Former Secretary of State Gen. Colin Powell broke with the Republican Party once again to endorse President Obama's re-election. The former chairman of the Joint Chiefs of Staff made the announcement on CBS This Morning.
"I voted for him in 2008 and I plan to stick with him in 2012 and I'll be voting for he and for Vice President Joe Biden next month," said the general, who described Obama as a "transformational figure" in 2008. Watch the clip AFTER THE JUMP ...
Powell described his rationale:
"When he took over, the country was in very very difficult straits. We were in the one of the worst recessions we had seen in recent times, close to a depression.

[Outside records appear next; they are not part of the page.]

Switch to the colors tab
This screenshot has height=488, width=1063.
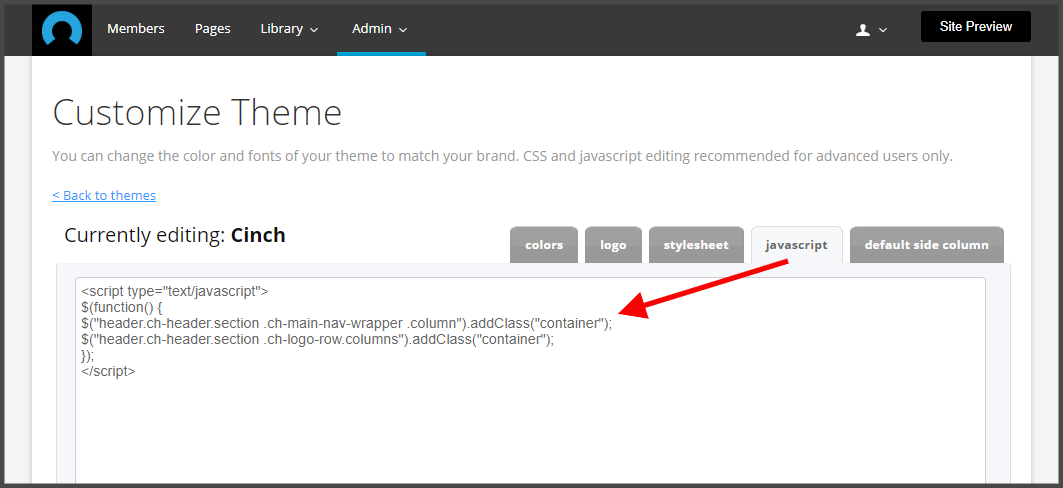tap(544, 245)
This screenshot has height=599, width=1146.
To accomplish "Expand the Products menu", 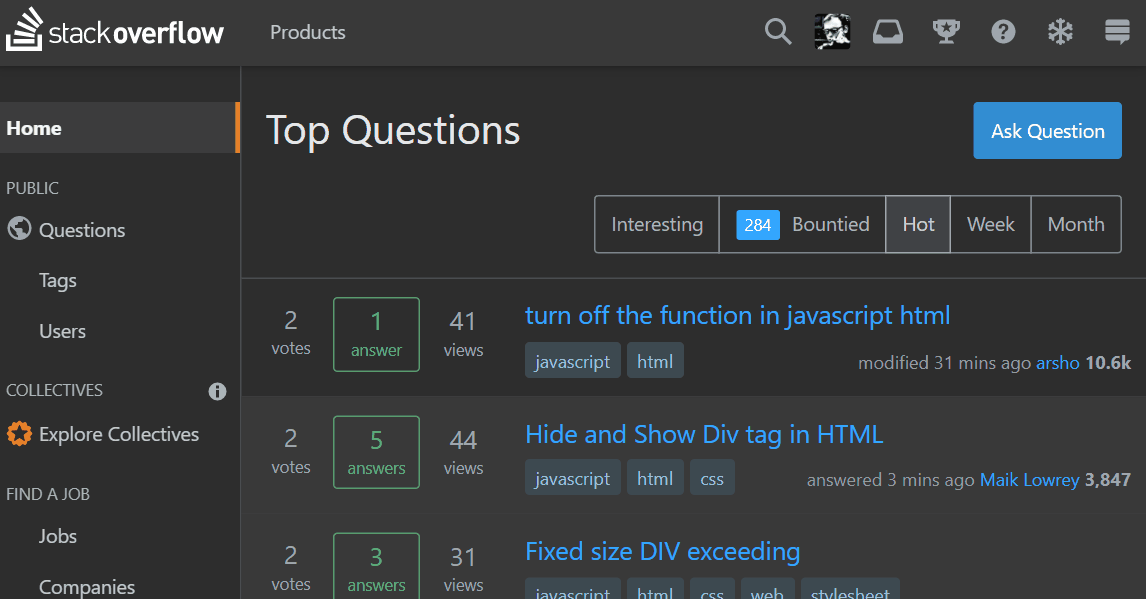I will 307,32.
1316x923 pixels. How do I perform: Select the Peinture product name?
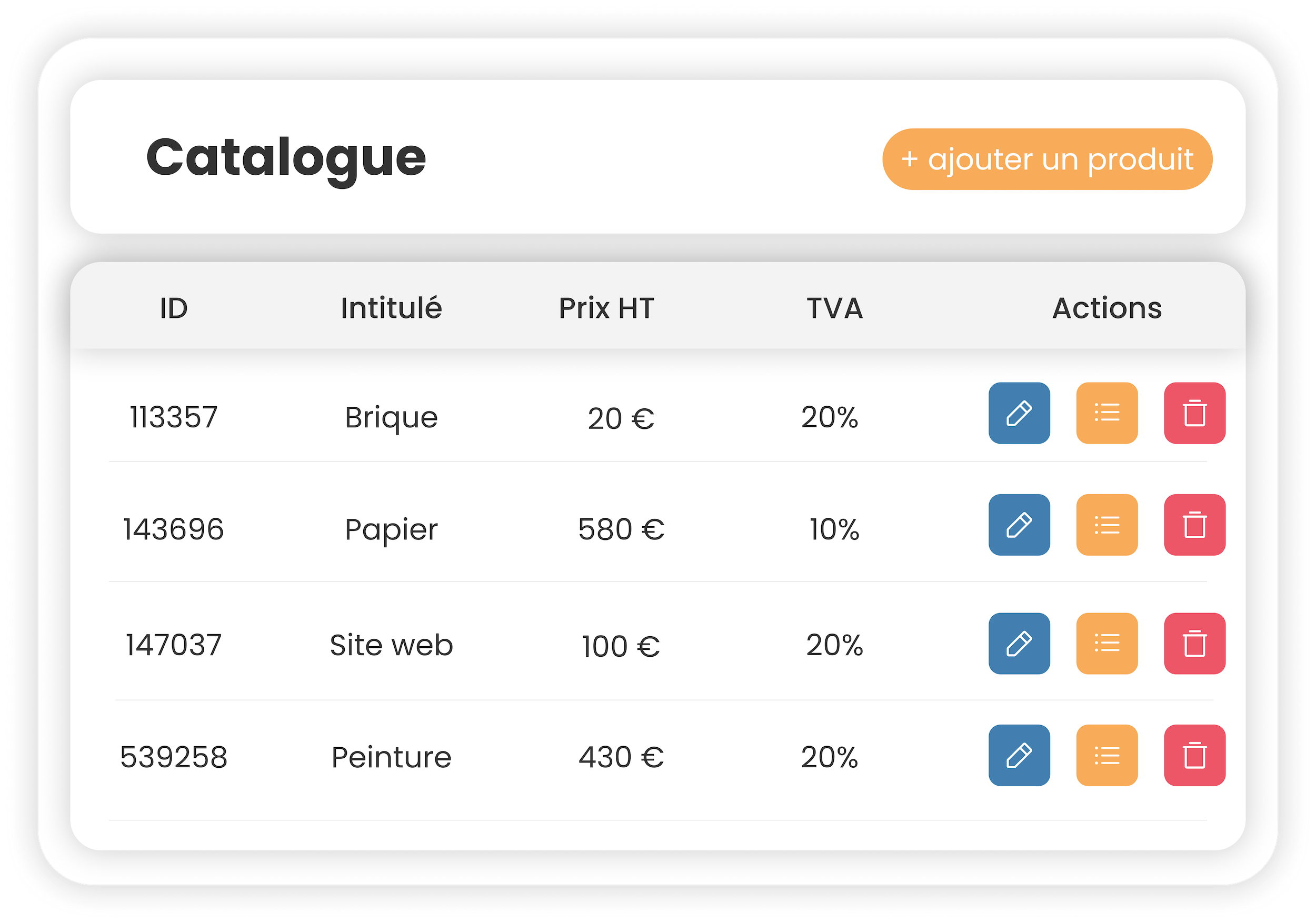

The fiscal system was collapsing. Wall Street was in chaos, we had 800,000 jobs lost in that first month of the Obama administration and unemployment peaked a few months later at 10 percent. So we were in real trouble. The auto industry was collapsing, the housing was start[ing] to collapse and we were in very difficult straits. And I saw over the next several years, stabilization come back in the financial community, housing is now starting to pick up after four years, it's starting to pick up. Consumer confidence is rising."
Watch the clip AFTER THE JUMP ...
The move comes only days after Obama and Republican challenger Mitt Romney sparred over foreign policy in the third and final presidential debate ahead of the November 6 election.
Powell slammed Romney's foreign policy as inconsistent. "I'm not quite sure which Governor Romney we'd be getting with respect to foreign policy," Powell said, calling Romney's foreign policy "a moving target."
Powell also criticized Romney's economic policies as "more of the same" and questioned his ability to manage the nation's fiscal problems.